Digital Rights Management (DRM) has been a major point of friction between gamers and developers since the beginning of (video game) time, but the struggle has risen to apocalyptic proportions in this current console generation. DRM is a series of methods that game companies use to discourage piracy, from multiplayer online passes for games such as “Battlefield 3” to a constant required Internet connection, as is necessary in the “Assassin’s Creed” series. And though it makes sense from a business perspective, this digital shotgun under the store counter is often much more hassle than it’s worth, forcing gamers to go through screen after screen after screen just to register their games, let alone play them.
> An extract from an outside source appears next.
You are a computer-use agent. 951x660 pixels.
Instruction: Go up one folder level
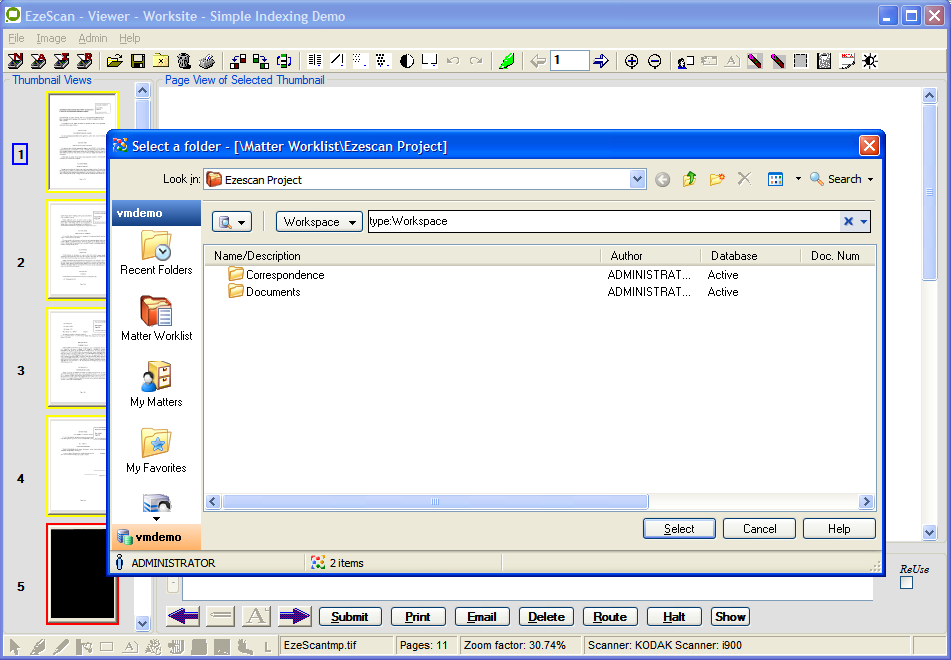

It’s not a long shot to say just about no one likes DRM. But why is it then that one little piece of free software called “Steam” is almost universally adored, with more than 25 million unique downloads, when it’s nothing but one giant DRM platform? How about “L.A. Noire” for $4.99?

Part social network, part creative outlet, part GameStop and all DRM, Steam has consistently managed to attract millions of players despite its greasy business pedigree.  And though the social features are nice and the online multiplayer is fully functional (for the most part), it’s the cheap games that keep gamers coming back again and again.

Steam is the thrift shop of the video game world: Games that were the talk of the industry only a few years before are now stocked at drastically reduced prices, from Rockstar’s aforementioned 2011 crime thriller “L.A. Noire” for less than $5, to the massively sprawling 2008 post-apocalyptic RPG “Fallout 3” for less than $20 (I’ve sunk nearly 70 hours into this game and have yet to even scratch the surface). And while Steam does also provide new releases for full price, it’s always a better choice to wait a couple of months or so until the inevitable price drop occurs.

Yes, DRM is pretty much a cancer killing games nowadays. But really, who’s going to complain when you can get “Half-Life 2” for $9.99 or the brutally difficult but perversely charming “Super Meat Boy” for $14.99? Certainly not me — I’ve got a good 30 hours left in “Fallout 3.”